A human antibody potently neutralizes RSV by targeting the conserved hydrophobic region of prefusion F

Respiratory syncytial virus (RSV) continues to pose serious threats to pediatric populations due to the lack of a vaccine and effective antiviral drugs. RSV fusion (F) glycoprotein mediates viral-host membrane fusion and is a key target for neutralizing antibodies. We generated 23 full-human monoclonal antibodies (hmAbs) against prefusion F protein (pre-F) from a healthy adult with natural RSV infection by single B cell cloning technique. A highly potent RSV-neutralizing hmAb, named as 25−20, is selected, which targets a new site Ø-specific epitope. Site-directed mutagenesis and structural modelling analysis demonstrated that 25−20 mainly targets a highly conserved hydrophobic region located at the a4 helix and a1 helix of pre-F, indicating a site of vulnerability for drug and vaccine design. It is worth noting that 25−20 uses an unreported inferred germline (iGL) that binds very poorly to pre-F, thus high levels of somatic mutations are needed to gain high binding affinity with pre-F. Our observation helps to understand the evolution of RSV antibody during natural infection. Furthermore, by in silico prediction and experimental verification, we optimized 25−20 with KD values as low as picomolar range.

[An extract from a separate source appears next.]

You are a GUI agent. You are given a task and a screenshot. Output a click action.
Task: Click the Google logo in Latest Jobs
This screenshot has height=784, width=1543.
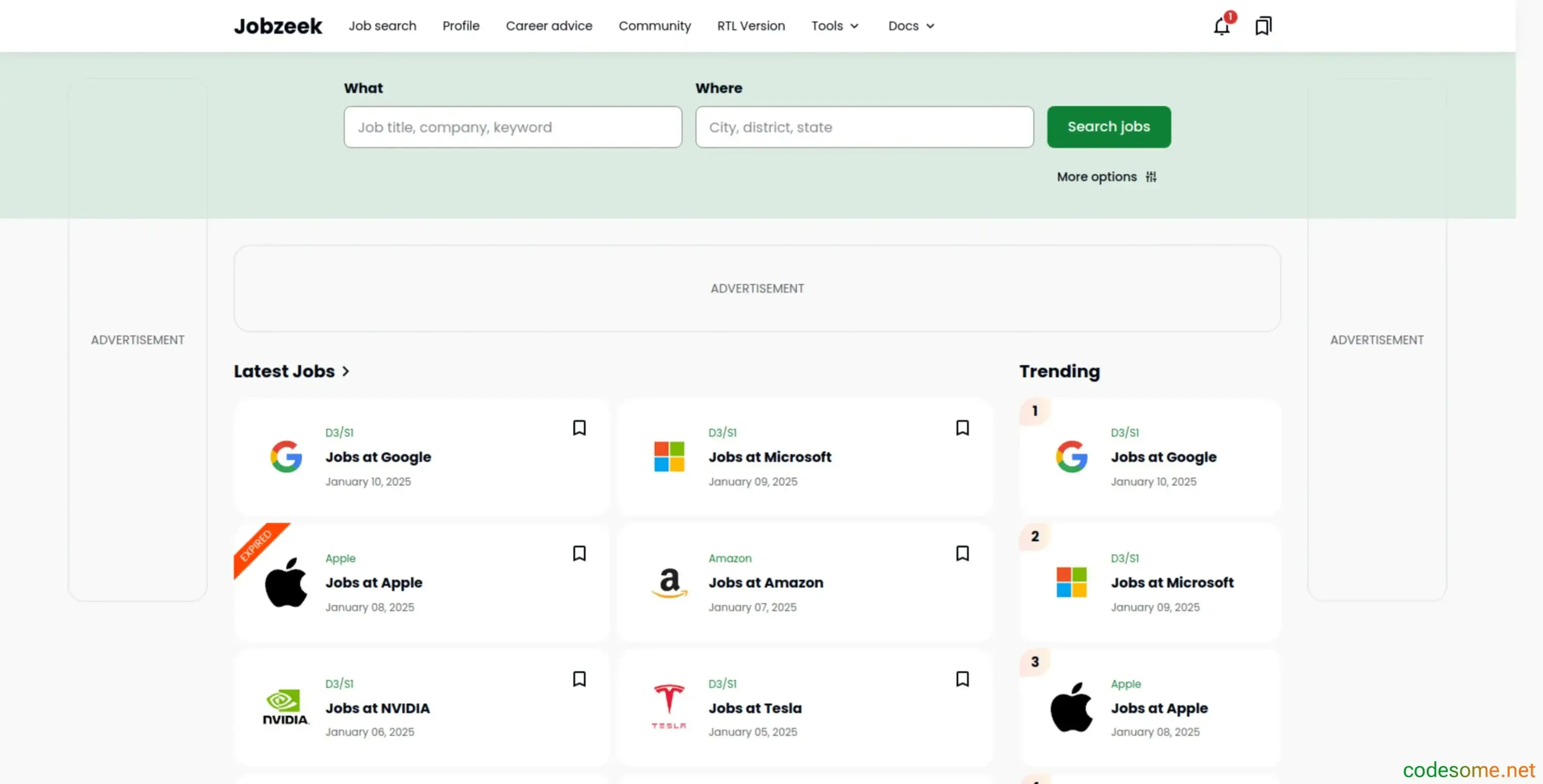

Therefore, the optimized 25−20 represents an excellent candidate for passive protection against RSV infection. SUPPORTING INFORMATION: The supporting information is available online at 10.1007/s11427-022-2250-0. The supporting materials are published as submitted, without typesetting or editing. The responsibility for scientific accuracy and content remains entirely with the authors.